BEGIN PAGE EXCERPT

Ok, So I am in solitary confinement. My roommate shifted to
the hall. Now I know how mean
untouchability was. I have utensils assigned which I keep outside like a
pet whenever I am hungry.
Nobody shares chocolates with me anymore. I have been forced
to take leaves way out of my league.
Is it that bad? May be, it’s not!
Woohoo! I have the master bedroom with the biggest attached
bathroom all to myself. Even my hair on the floor is happy. No competition with
my roommate’s after all. I am over the moon thanks to sheer impossibility of “Hi Hello..Ya Right! Bimbo” bitching all
night and waking up crow eyed for work. I can instead polish other innate yet
ignored talents. Training my flatmates for motherhood is one of them. ;D
I am being served breakfast, lunch, dinner in bed for free
because “Babe, I pay by cash only these days. I swear I won’t wipe my viral
nose with the note” is a good generosity
magnet. :D
I have never had ownership over any plate or glass and
suddenly I am entitled to everything of my own. Divine bliss I need not swim in
the sink anymore before dinner for a tiny spoon.

END PAGE EXCERPT
BEGIN THE DATA

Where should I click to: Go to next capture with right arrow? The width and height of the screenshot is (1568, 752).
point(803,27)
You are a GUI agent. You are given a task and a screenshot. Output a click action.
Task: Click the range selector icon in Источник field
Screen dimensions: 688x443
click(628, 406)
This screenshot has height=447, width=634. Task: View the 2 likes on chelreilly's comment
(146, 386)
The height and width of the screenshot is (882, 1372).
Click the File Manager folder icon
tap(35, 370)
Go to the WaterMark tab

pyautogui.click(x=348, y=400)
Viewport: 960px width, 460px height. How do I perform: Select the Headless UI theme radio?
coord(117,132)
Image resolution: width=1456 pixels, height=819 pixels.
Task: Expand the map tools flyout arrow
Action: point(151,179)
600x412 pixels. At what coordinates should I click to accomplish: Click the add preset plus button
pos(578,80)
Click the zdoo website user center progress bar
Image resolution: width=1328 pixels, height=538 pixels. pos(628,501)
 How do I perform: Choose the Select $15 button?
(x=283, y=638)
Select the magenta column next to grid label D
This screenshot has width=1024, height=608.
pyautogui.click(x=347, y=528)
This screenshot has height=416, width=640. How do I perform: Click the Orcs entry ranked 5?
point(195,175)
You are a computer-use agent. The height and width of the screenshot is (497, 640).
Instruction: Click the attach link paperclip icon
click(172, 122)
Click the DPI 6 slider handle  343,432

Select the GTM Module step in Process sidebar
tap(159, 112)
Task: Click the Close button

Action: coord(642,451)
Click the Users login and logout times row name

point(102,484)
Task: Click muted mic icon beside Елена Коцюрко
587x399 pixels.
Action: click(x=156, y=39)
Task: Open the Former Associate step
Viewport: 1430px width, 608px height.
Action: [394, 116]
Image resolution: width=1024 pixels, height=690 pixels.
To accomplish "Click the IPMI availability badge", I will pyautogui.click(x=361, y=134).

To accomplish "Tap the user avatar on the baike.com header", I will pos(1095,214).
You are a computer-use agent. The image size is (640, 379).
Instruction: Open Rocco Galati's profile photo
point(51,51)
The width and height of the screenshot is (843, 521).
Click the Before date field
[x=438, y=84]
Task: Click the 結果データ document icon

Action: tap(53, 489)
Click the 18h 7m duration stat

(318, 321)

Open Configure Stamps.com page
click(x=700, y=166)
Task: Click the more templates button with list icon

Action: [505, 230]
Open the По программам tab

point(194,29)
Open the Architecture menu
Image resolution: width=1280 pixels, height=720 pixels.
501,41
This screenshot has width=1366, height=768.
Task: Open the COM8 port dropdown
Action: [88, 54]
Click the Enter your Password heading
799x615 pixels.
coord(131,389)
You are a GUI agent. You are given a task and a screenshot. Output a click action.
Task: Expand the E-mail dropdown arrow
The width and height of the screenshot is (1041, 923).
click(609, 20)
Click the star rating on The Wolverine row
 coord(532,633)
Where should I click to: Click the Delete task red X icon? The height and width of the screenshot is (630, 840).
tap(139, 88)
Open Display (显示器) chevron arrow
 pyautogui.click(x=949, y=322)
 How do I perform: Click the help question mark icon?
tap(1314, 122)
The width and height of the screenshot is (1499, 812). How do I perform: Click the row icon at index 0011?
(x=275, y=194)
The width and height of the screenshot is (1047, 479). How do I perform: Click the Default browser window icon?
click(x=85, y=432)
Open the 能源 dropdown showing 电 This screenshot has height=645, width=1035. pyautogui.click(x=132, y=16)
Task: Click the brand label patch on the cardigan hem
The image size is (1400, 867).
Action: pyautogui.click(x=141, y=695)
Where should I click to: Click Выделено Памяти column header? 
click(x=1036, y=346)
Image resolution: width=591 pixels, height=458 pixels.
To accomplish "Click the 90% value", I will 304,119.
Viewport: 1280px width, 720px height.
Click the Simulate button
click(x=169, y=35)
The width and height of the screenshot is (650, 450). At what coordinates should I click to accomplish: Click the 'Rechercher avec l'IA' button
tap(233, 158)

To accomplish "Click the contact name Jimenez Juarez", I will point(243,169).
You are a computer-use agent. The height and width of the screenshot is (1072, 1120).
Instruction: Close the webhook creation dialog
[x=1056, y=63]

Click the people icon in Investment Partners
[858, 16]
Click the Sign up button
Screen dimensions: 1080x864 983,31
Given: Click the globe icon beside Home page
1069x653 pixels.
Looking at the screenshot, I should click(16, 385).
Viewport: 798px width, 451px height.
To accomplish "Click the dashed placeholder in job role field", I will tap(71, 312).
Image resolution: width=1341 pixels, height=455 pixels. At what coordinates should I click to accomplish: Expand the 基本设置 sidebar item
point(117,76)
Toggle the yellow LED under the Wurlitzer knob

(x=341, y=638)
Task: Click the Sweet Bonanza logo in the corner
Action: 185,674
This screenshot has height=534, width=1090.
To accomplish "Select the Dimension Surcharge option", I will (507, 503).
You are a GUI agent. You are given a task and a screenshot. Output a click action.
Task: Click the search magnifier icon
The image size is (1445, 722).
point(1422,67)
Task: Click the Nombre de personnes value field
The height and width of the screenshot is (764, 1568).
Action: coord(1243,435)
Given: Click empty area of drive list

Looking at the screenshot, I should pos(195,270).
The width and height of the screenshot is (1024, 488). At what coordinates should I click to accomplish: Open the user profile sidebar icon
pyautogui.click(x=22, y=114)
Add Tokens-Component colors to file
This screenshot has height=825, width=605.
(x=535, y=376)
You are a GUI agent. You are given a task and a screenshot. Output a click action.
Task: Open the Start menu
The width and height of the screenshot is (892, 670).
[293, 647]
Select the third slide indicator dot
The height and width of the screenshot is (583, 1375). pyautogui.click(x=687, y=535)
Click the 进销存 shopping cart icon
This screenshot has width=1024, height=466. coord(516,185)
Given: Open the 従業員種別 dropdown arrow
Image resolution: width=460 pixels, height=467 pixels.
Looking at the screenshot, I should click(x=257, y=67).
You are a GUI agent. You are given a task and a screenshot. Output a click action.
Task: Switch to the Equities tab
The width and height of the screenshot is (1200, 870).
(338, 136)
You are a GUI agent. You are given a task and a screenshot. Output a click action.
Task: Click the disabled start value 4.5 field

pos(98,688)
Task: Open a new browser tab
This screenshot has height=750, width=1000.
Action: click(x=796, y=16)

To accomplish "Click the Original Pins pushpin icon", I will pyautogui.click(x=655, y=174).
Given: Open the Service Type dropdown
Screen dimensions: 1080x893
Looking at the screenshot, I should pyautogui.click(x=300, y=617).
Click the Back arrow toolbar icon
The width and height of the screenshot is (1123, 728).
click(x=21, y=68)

END THE DATA

_WORK REQUEST_
Please answer from the solitary confinement post: which room does the writer now have all to themselves?

_YOUR RESPONSE_
The master bedroom with the biggest attached bathroom.